## Goal of the exercise
Whenever an image turns up, omit it and return the remaining data exactly.

## Dataset content
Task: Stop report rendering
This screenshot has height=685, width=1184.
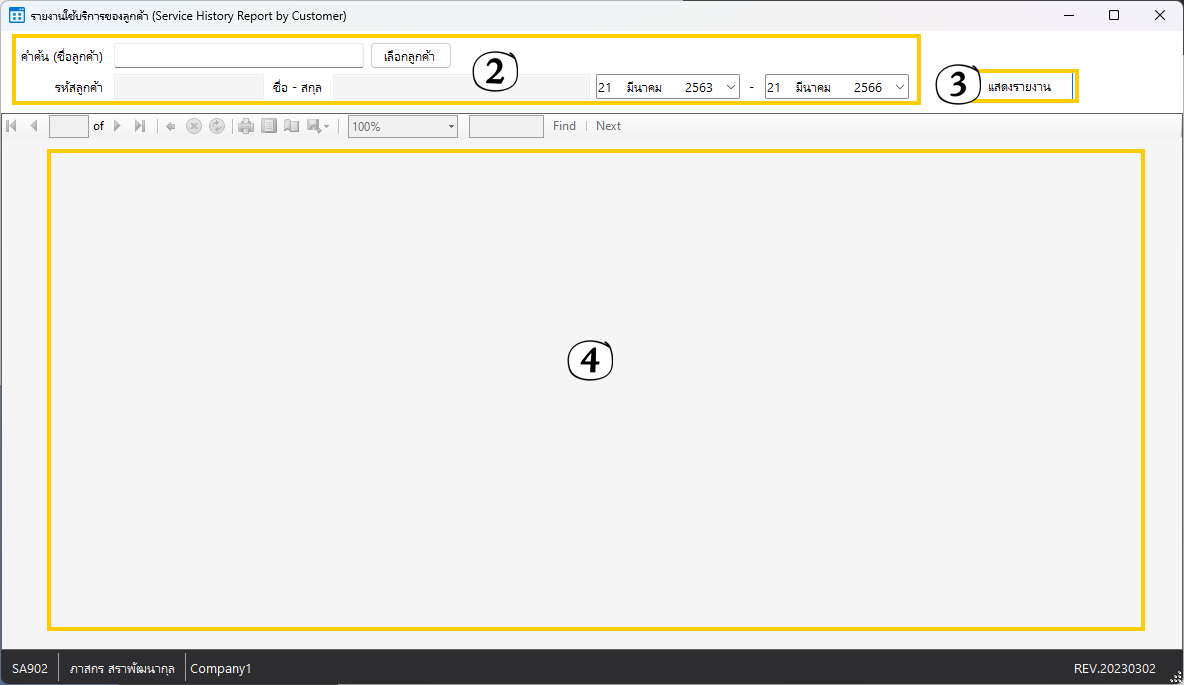Action: pyautogui.click(x=194, y=126)
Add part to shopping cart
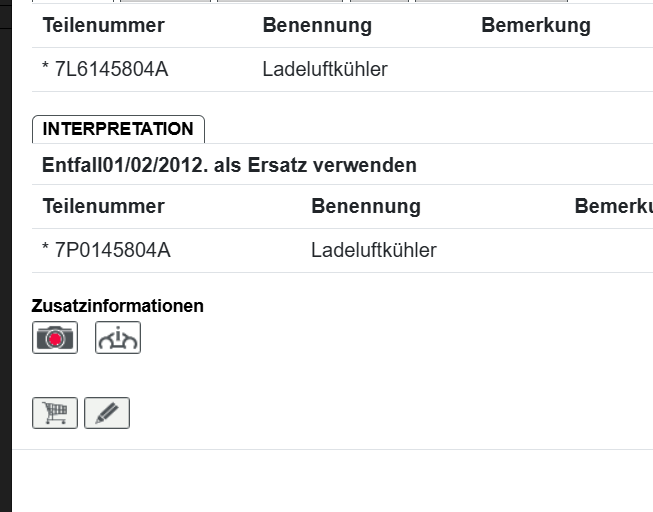 (x=55, y=413)
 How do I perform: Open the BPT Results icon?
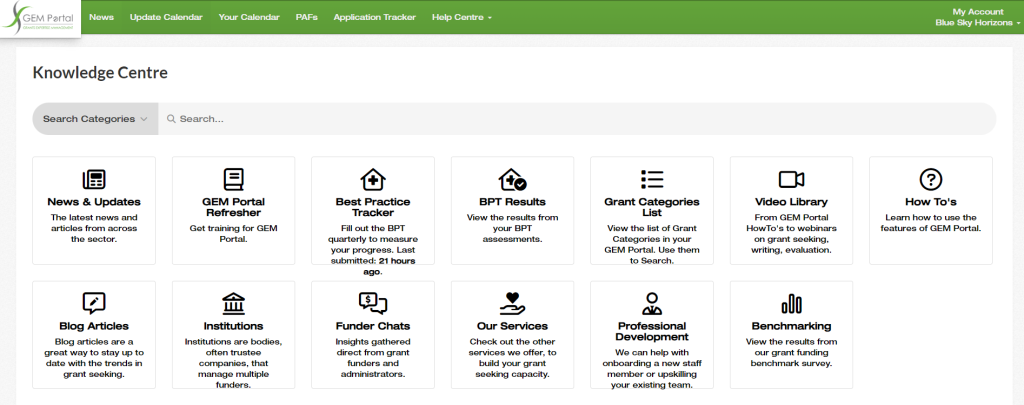click(512, 180)
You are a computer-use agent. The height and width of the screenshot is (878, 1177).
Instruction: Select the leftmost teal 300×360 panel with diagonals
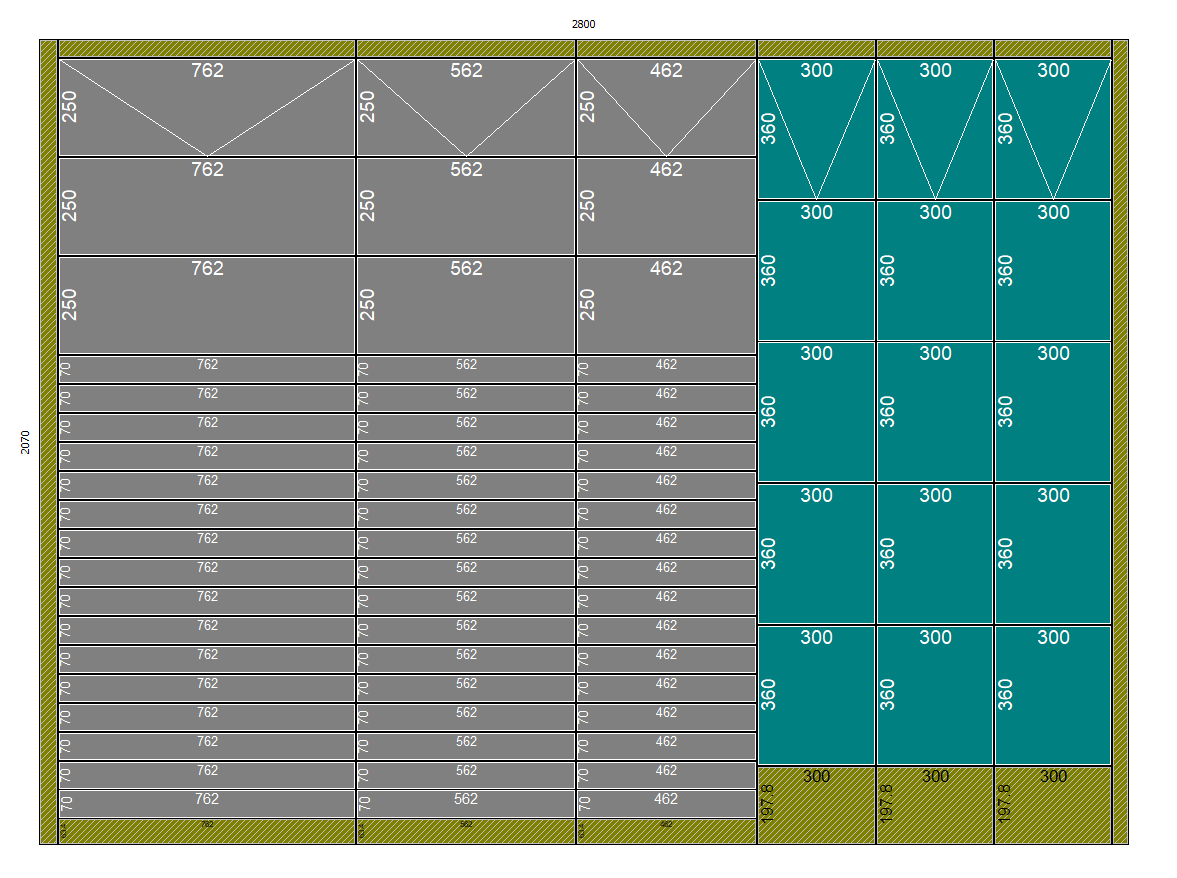point(816,129)
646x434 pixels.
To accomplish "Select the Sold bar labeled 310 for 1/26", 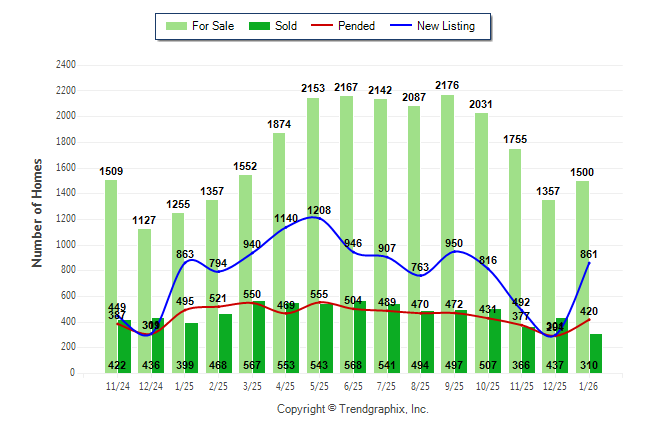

## Exercise answer
Task: Stop report rendering
This screenshot has height=685, width=1184.
Action: pyautogui.click(x=194, y=126)
Add part to shopping cart
 (x=55, y=413)
 How do I perform: Open the BPT Results icon?
click(512, 180)
You are a computer-use agent. The height and width of the screenshot is (878, 1177).
Instruction: Select the leftmost teal 300×360 panel with diagonals
point(816,129)
646x434 pixels.
To accomplish "Select the Sold bar labeled 310 for 1/26", 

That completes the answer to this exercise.